One concept that's different from regular code: pulumi.Output<T>. Some values aren't known until after a resource is created (an ID, a generated URL); they're returned as Output, which is a promise-like wrapper. To chain:

const bucket = new aws.s3.Bucket("data");
const policy = new aws.s3.BucketPolicy("policy", {
    bucket: bucket.id,
    policy: bucket.arn.apply(arn => JSON.stringify({
        Version: "2012-10-17",
        Statement: [{
            Effect: "Allow",
            Principal: { AWS: "*" },
            Action: "s3:GetObject",
            Resource: `${arn}/*`,
        }],
    })),
});

.apply() is how you transform an Output's contained value once it's known. pulumi.interpolate handles string concatenation cleanly.

Importing existing resources

# Import an existing S3 bucket into Pulumi management
pulumi import aws:s3/bucket:Bucket existing-bucket my-bucket-name --parent vpc

# Or in code with the import option
const existing = new aws.s3.Bucket("legacy",
    { /* matching args */ },
    { import: "my-bucket-name" });

After the first pulumi up, the resource is under Pulumi management without recreating it.

Testing

Real-language IaC unlocks real unit tests:

import * as pulumi from "@pulumi/pulumi";
import { describe, it, expect } from "vitest";

pulumi.runtime.setMocks({
    newResource: (args) => ({ id: `${args.name}_id`, state: args.inputs }),
    call: () => ({}),
});

import { bucket } from "./index";

describe("infrastructure", () => {
    it("creates a private bucket", async () => {
        const acl = await new Promise(r => bucket.acl.apply(r));
        expect(acl).toBe("private");
    });
});

Mock the Pulumi runtime, assert on resource properties. Catches accidentally-public buckets in CI before they reach prod.

Policy as code

Pulumi CrossGuard lets you write organizational policies in code that block non-conforming resources:

// CrossGuard policy
new PolicyPack("aws-security", {
    policies: [
        {
            name: "s3-no-public-acl",
            description: "S3 buckets cannot have public ACL",
            enforcementLevel: "mandatory",
            validateResource: validateResourceOfType(
                aws.s3.Bucket,
                (bucket, args, reportViolation) => {
                    if (bucket.acl && ["public-read", "public-read-write"].includes(bucket.acl)) {
                        reportViolation("S3 buckets must not be public");
                    }
                },
            ),
        },
    ],
});

Attach the policy pack to a stack; subsequent pulumi up against that stack runs all policies. Mandatory violations block the apply.

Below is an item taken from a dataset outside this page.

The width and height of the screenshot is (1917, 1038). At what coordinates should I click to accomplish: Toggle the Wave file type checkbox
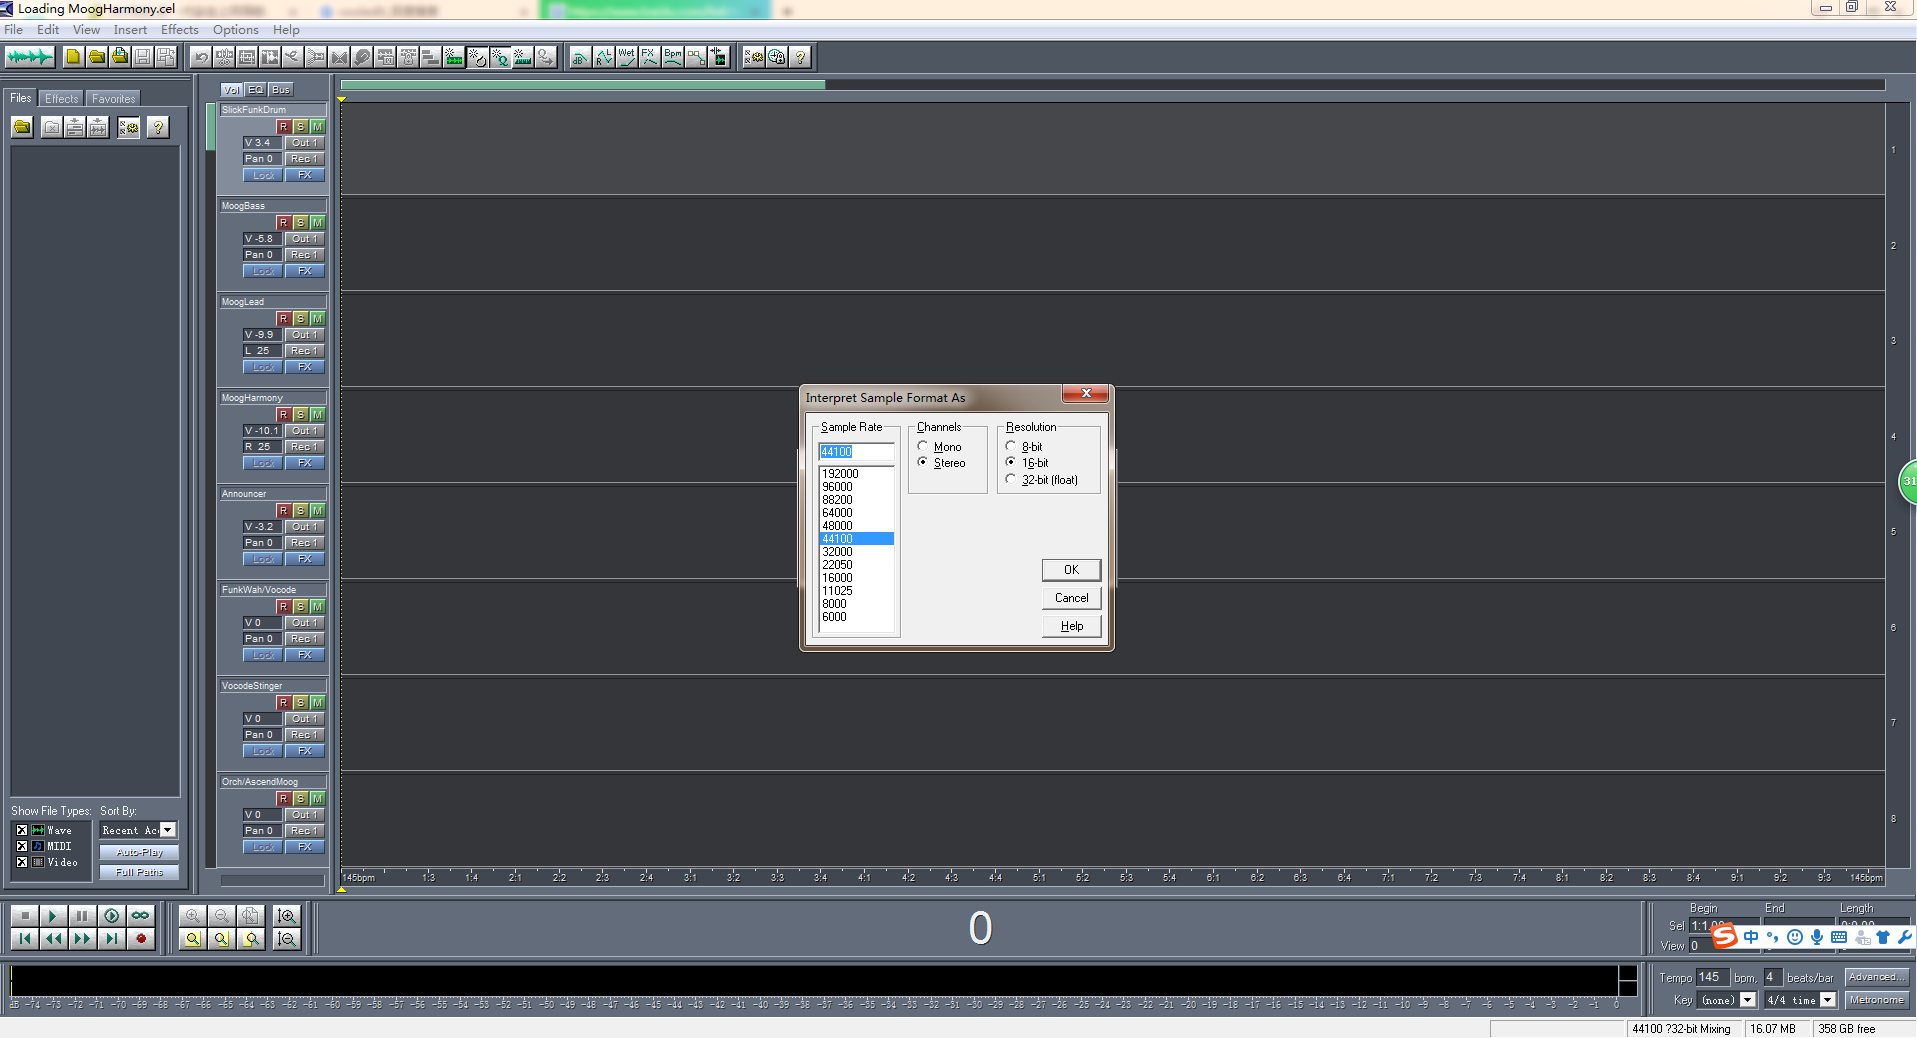[x=22, y=830]
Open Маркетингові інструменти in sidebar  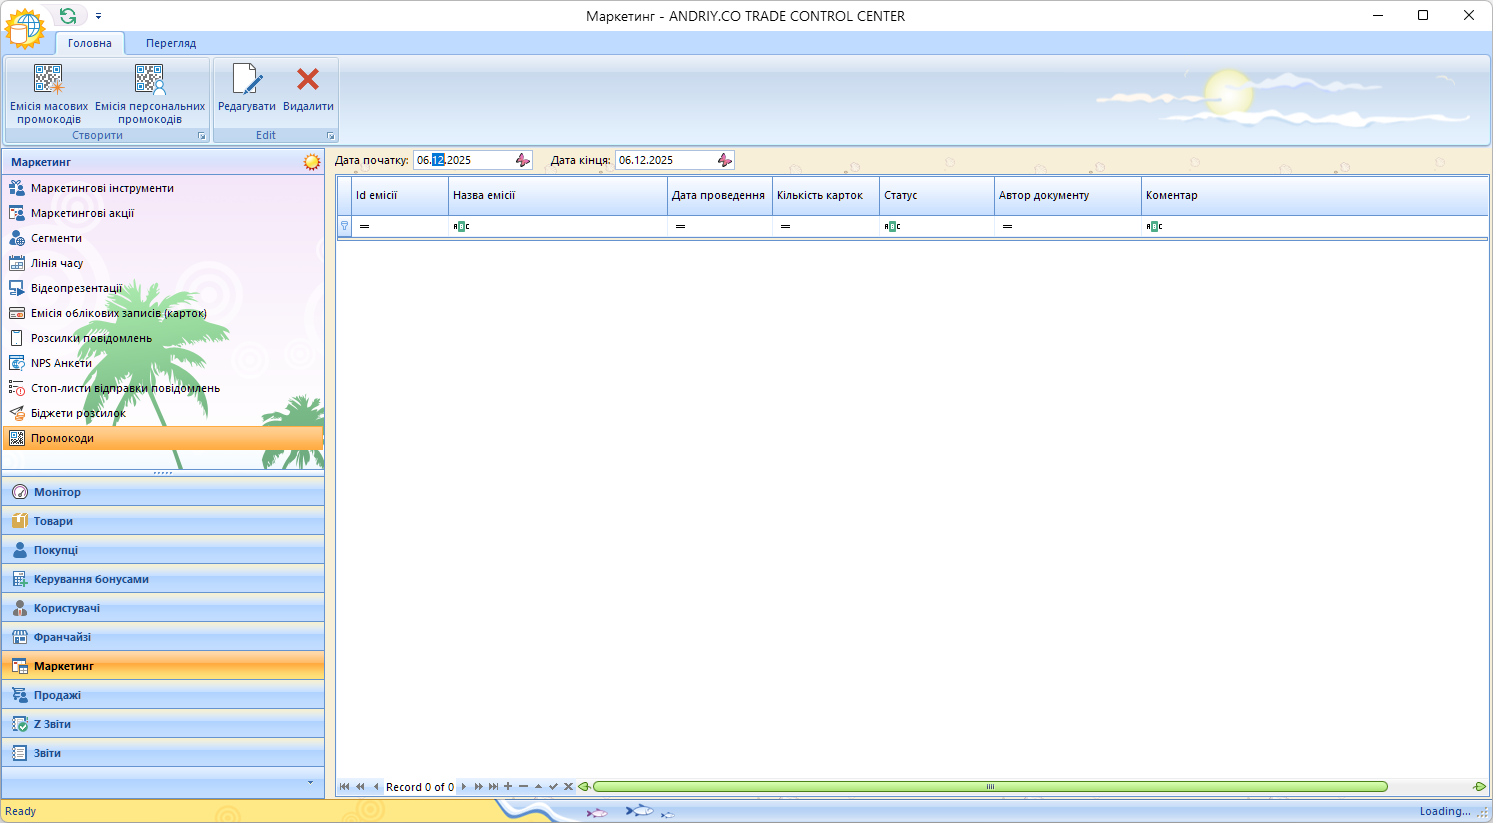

Pulumi vs OpenTofu / Terraform

  • Same provider ecosystem. If a Terraform provider exists, Pulumi has a wrapper. The cloud catalog (AWS / Azure / GCP / Kubernetes / Cloudflare / Datadog / etc.) is identical.
  • Different state format. Migration in either direction is possible but non-trivial.
  • OpenTofu (see that tutorial) is the right pick for teams committed to HCL or already invested in Terraform.
  • Pulumi is the right pick for teams whose engineers are language-comfortable and want real abstractions, types, and tests.

What Pulumi loses

  • The HCL community. Terraform's module registry has thousands of community modules; Pulumi's component library is smaller (though growing).
  • Static analysis. HCL is a strict subset; tools like tfsec / Checkov work on it. Pulumi code is Turing-complete and harder to scan; the policy-as-code path (CrossGuard) replaces it.
  • The "any team member can read it" claim. HCL is readable by non-coders; Pulumi code requires fluency in the chosen language.

For most teams in 2026, the choice between Pulumi and OpenTofu comes down to "do we want code or DSL?" Both work; both produce the same infrastructure; the difference is in the developer experience.